I feel as though I could listen to Savourna all day. She has a fascinating story to tell but I’m keen to hear about her new album. ‘Wine of Life’ is a joint project with saxophonist, Steve Kettley, released on 20th January. Having worked with Steve before (he’d played on her ‘Tusitala’ album) the duo reunited after Savourna had separated from her husband.
“I was lonely. Steve was a nice, safe person,” she says, explaining her feelings at the time. “I was very fond of his wife. We went out on the road together and we’d just started the CD when lockdown hit.”
Much of that time was spent arranging and recording ‘Wine of Life’, a reflection of her ‘glass half full’ attitude and based on the eleventh track on the album, ‘Maybe Then I’ll Be a Rose’.
“There’s a line in the song… Here and now, let’s drink the wine of life, while life is ours. That’s the meaning behind the album.”
The album is described as a blend of haunting melodies, pulsating rhythms and stirring improvisations, a combination that Savourna and Steve have entertained crowds with during their tour, including performances in Ullapool, Glasgow’s Piping Centre and Dunfermline.

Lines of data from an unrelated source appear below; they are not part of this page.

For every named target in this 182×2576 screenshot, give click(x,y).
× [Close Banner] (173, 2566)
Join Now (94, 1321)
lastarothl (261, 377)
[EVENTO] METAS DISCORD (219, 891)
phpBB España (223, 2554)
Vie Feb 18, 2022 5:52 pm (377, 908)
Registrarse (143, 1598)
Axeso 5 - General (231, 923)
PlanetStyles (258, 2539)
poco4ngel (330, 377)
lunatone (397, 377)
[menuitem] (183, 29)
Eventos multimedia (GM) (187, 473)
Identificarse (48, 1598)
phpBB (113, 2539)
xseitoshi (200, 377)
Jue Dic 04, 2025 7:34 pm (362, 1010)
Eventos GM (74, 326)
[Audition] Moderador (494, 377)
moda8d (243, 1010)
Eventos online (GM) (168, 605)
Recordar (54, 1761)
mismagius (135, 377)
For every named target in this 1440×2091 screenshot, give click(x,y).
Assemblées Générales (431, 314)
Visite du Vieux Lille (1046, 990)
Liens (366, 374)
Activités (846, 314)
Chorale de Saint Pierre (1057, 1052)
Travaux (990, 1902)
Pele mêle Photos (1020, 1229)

I wonder what could possibly be next for Savourna. Is there anything else left to achieve?
“My piano concerto is still not finished. And I’ve been writing for the guitar and the flute quite a lot. In fact, I’m one of many composers asked to do a composition for Ayrshire-based JKL Duo. But my next album… will actually be with my own children. We think it’s time to do an album together, so that’s what we’ll be doing.”
In the meantime, ‘Wine of Life’ is now available to buy or download.